Find the line with "Task: Expand the user" in the entries below. Repeat it, every following line, and the line with "Select the FLAC", exactly and with nothing added.

Stored data:
##########

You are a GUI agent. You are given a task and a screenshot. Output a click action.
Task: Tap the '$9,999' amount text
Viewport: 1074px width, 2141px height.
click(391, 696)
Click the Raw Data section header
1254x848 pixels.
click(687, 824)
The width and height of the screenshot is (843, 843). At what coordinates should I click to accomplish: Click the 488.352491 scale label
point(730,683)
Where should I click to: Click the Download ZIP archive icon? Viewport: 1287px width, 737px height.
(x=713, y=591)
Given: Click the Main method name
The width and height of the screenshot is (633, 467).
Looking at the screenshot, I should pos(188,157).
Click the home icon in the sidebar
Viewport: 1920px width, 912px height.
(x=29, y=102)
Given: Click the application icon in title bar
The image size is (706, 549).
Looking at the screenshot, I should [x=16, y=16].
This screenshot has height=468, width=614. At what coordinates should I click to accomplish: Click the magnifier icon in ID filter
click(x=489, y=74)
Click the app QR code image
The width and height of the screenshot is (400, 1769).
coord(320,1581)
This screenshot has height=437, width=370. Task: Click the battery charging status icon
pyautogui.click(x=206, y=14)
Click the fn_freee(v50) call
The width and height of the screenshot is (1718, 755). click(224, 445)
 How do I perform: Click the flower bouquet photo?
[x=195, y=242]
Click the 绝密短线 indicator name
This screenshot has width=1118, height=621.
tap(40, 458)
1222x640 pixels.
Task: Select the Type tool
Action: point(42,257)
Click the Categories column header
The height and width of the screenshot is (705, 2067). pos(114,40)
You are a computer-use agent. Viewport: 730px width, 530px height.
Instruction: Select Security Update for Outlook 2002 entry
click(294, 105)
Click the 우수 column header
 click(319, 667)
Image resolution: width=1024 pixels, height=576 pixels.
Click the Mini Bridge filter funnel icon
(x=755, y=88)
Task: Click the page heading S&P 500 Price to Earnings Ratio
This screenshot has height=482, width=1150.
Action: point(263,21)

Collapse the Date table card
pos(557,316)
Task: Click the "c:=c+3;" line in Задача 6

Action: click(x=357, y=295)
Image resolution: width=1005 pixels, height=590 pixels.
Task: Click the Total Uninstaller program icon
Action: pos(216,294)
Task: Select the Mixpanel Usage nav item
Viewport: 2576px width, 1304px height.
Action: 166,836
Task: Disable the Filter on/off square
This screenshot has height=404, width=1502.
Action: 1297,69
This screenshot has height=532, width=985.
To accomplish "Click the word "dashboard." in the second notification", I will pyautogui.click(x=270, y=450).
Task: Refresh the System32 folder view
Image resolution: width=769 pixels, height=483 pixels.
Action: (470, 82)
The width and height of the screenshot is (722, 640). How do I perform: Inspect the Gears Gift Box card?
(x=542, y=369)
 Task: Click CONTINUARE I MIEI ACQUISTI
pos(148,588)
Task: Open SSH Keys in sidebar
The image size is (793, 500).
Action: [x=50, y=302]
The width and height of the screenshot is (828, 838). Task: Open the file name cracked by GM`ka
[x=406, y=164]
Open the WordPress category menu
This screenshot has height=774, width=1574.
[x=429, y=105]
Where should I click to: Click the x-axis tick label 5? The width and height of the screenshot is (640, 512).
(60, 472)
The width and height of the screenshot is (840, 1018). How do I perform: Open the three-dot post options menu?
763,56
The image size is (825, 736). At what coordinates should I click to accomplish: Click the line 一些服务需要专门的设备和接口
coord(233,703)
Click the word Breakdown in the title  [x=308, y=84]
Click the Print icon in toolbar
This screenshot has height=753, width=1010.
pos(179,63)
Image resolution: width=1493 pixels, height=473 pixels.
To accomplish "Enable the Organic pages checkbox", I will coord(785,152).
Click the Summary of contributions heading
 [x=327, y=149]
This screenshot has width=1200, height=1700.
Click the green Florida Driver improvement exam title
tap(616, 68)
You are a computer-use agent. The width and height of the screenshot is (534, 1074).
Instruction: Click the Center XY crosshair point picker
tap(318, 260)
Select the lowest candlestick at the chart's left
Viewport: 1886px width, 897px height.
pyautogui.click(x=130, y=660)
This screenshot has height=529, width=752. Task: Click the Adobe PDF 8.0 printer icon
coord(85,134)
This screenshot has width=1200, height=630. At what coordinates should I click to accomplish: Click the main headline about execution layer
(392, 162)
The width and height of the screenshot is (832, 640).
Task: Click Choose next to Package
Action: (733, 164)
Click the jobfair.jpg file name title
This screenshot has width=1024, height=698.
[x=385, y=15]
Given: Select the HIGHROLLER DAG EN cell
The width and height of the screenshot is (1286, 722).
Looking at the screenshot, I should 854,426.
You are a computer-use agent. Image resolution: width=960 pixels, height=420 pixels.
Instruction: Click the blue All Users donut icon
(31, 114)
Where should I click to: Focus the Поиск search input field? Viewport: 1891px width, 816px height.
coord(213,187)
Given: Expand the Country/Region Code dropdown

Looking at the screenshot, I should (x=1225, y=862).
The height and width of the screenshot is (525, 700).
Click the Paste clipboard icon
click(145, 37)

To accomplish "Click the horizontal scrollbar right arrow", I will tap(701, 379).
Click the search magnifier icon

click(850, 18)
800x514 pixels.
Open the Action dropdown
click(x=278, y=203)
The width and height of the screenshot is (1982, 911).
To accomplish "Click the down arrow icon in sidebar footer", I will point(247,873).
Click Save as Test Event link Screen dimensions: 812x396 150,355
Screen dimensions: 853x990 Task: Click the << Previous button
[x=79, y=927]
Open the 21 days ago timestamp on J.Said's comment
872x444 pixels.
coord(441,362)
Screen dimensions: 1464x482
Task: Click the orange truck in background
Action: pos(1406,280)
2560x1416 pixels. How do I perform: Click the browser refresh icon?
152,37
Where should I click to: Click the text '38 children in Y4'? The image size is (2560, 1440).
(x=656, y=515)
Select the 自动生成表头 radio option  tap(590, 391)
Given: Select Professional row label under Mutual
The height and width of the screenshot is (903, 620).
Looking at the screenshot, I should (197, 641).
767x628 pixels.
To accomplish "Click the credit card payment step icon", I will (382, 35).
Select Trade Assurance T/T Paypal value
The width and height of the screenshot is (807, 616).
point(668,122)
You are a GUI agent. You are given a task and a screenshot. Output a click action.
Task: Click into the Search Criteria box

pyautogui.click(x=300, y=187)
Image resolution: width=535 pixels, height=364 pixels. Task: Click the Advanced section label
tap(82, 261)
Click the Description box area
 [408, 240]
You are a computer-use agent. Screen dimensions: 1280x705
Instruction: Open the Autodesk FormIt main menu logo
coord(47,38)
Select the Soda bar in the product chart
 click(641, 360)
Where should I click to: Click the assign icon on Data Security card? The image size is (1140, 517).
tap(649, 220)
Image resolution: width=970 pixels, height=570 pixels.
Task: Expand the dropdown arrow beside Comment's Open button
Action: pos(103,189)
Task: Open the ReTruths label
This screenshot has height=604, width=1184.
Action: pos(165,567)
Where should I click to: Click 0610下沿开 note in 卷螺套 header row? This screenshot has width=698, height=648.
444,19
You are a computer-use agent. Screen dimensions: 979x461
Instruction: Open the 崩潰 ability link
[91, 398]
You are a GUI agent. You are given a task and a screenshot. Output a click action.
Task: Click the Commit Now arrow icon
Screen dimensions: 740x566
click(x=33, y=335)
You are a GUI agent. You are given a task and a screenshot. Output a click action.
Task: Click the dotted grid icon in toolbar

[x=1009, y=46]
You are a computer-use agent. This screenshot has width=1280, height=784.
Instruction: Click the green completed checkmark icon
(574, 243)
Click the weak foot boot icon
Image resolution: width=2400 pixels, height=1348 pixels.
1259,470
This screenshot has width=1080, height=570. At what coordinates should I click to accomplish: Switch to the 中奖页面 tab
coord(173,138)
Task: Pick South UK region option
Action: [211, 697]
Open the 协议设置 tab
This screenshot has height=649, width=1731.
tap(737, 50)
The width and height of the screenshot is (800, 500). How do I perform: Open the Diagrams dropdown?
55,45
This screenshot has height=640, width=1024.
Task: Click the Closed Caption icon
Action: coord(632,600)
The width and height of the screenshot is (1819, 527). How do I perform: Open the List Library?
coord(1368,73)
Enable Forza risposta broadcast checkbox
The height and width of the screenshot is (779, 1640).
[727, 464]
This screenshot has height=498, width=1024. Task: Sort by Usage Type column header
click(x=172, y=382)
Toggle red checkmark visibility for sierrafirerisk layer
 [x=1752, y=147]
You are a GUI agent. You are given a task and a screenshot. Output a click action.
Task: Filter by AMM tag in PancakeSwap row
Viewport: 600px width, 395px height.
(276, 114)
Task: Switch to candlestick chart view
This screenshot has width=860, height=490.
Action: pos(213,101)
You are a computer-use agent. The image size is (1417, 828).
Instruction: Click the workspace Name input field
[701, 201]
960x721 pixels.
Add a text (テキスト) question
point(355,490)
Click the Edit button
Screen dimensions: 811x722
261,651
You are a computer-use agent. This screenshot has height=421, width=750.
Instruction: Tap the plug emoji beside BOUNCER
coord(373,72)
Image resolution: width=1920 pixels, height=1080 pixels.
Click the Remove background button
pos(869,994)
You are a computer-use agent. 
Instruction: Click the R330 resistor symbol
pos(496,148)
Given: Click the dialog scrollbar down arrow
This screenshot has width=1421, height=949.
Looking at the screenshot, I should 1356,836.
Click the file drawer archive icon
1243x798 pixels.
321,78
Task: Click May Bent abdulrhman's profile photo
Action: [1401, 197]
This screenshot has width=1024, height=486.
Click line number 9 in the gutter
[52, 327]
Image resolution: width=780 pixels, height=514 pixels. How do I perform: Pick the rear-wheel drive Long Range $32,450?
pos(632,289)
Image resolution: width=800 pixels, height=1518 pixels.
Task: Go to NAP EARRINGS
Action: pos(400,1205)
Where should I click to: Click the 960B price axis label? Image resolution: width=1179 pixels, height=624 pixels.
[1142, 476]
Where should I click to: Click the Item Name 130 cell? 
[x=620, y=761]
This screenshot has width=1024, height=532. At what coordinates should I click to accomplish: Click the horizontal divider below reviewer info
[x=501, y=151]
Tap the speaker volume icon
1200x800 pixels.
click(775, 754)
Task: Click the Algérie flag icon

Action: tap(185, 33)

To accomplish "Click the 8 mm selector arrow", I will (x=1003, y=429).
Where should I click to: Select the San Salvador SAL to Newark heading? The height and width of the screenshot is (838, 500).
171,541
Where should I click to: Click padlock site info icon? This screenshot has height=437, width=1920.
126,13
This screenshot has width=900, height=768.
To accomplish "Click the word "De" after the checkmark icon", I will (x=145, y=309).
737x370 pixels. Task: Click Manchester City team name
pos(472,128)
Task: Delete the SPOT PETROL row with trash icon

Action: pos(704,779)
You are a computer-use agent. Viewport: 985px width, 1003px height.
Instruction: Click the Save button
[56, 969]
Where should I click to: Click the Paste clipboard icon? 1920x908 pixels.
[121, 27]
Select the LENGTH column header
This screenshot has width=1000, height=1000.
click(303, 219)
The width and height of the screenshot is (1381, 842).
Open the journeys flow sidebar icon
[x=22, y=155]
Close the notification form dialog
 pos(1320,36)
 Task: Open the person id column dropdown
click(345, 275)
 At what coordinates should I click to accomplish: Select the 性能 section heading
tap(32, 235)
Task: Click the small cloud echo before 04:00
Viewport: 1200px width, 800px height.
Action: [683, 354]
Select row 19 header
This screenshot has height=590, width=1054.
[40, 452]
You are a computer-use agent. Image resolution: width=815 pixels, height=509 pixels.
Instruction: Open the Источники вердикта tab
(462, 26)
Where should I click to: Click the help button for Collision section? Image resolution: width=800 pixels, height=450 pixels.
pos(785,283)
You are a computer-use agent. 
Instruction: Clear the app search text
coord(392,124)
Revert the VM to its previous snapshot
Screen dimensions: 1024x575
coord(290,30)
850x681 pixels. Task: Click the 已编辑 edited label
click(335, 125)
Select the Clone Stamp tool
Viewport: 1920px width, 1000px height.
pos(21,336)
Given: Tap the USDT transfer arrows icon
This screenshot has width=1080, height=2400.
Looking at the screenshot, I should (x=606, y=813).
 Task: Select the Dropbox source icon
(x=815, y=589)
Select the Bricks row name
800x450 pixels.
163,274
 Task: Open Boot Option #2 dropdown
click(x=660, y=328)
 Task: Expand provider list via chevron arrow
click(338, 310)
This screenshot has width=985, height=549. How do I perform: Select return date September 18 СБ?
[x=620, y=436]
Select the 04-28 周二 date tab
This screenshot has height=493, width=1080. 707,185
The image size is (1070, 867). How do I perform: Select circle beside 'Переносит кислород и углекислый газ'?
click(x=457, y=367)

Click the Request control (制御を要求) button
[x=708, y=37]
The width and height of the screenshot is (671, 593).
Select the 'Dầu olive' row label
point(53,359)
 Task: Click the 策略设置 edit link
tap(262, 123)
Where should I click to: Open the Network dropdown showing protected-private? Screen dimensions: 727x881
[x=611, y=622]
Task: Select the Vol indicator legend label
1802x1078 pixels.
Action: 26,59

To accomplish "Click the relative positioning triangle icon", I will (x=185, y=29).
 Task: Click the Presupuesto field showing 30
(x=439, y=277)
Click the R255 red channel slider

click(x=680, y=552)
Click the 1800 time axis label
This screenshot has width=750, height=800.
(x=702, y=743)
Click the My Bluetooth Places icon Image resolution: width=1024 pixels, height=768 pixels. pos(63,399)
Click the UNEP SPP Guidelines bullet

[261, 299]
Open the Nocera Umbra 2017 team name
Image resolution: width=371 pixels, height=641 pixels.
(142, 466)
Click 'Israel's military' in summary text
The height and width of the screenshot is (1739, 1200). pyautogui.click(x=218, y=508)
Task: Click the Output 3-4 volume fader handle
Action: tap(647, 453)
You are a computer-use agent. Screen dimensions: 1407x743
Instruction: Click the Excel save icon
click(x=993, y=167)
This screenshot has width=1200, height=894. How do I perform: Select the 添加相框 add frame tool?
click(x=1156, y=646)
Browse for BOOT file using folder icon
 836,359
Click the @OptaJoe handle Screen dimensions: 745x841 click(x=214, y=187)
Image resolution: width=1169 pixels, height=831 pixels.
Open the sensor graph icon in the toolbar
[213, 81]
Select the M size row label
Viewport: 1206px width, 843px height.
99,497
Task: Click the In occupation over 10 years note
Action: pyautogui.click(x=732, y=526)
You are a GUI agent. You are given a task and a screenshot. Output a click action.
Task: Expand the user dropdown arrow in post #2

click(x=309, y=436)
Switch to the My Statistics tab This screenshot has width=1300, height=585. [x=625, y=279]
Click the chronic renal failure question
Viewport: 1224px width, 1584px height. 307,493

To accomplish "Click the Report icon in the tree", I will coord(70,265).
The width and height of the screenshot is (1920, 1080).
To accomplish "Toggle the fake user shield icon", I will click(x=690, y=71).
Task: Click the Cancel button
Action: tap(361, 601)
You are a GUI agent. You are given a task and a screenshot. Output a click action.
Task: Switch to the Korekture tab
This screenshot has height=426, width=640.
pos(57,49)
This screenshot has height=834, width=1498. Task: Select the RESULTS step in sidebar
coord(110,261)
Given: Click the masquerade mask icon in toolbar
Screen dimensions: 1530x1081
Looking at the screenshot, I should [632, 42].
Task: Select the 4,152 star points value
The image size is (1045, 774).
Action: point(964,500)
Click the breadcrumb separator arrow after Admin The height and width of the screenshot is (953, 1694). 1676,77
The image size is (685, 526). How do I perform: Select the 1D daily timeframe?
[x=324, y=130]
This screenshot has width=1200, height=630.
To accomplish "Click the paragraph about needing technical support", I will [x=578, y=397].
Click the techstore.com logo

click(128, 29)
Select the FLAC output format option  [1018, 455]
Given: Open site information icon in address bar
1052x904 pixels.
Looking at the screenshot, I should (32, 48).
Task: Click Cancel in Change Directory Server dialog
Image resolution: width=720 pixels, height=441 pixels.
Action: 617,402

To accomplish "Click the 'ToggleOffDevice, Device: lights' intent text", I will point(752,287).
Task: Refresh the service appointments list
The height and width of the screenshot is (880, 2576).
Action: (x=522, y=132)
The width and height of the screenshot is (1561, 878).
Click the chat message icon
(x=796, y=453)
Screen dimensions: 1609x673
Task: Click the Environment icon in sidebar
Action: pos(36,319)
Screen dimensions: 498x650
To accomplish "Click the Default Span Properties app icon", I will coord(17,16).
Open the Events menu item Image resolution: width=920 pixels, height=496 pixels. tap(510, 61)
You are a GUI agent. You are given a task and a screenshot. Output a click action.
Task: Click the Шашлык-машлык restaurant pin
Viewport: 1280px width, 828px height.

##########

Your response:
Task: Expand the user dropdown arrow in post #2

click(x=309, y=436)
Switch to the My Statistics tab This screenshot has width=1300, height=585. [x=625, y=279]
Click the chronic renal failure question
Viewport: 1224px width, 1584px height. 307,493

To accomplish "Click the Report icon in the tree", I will coord(70,265).
The width and height of the screenshot is (1920, 1080).
To accomplish "Toggle the fake user shield icon", I will click(x=690, y=71).
Task: Click the Cancel button
Action: tap(361, 601)
You are a GUI agent. You are given a task and a screenshot. Output a click action.
Task: Switch to the Korekture tab
This screenshot has height=426, width=640.
pos(57,49)
This screenshot has height=834, width=1498. Task: Select the RESULTS step in sidebar
coord(110,261)
Given: Click the masquerade mask icon in toolbar
Screen dimensions: 1530x1081
Looking at the screenshot, I should [632, 42].
Task: Select the 4,152 star points value
The image size is (1045, 774).
Action: point(964,500)
Click the breadcrumb separator arrow after Admin The height and width of the screenshot is (953, 1694). 1676,77
The image size is (685, 526). How do I perform: Select the 1D daily timeframe?
[x=324, y=130]
This screenshot has width=1200, height=630.
To accomplish "Click the paragraph about needing technical support", I will [x=578, y=397].
Click the techstore.com logo

click(128, 29)
Select the FLAC output format option  [1018, 455]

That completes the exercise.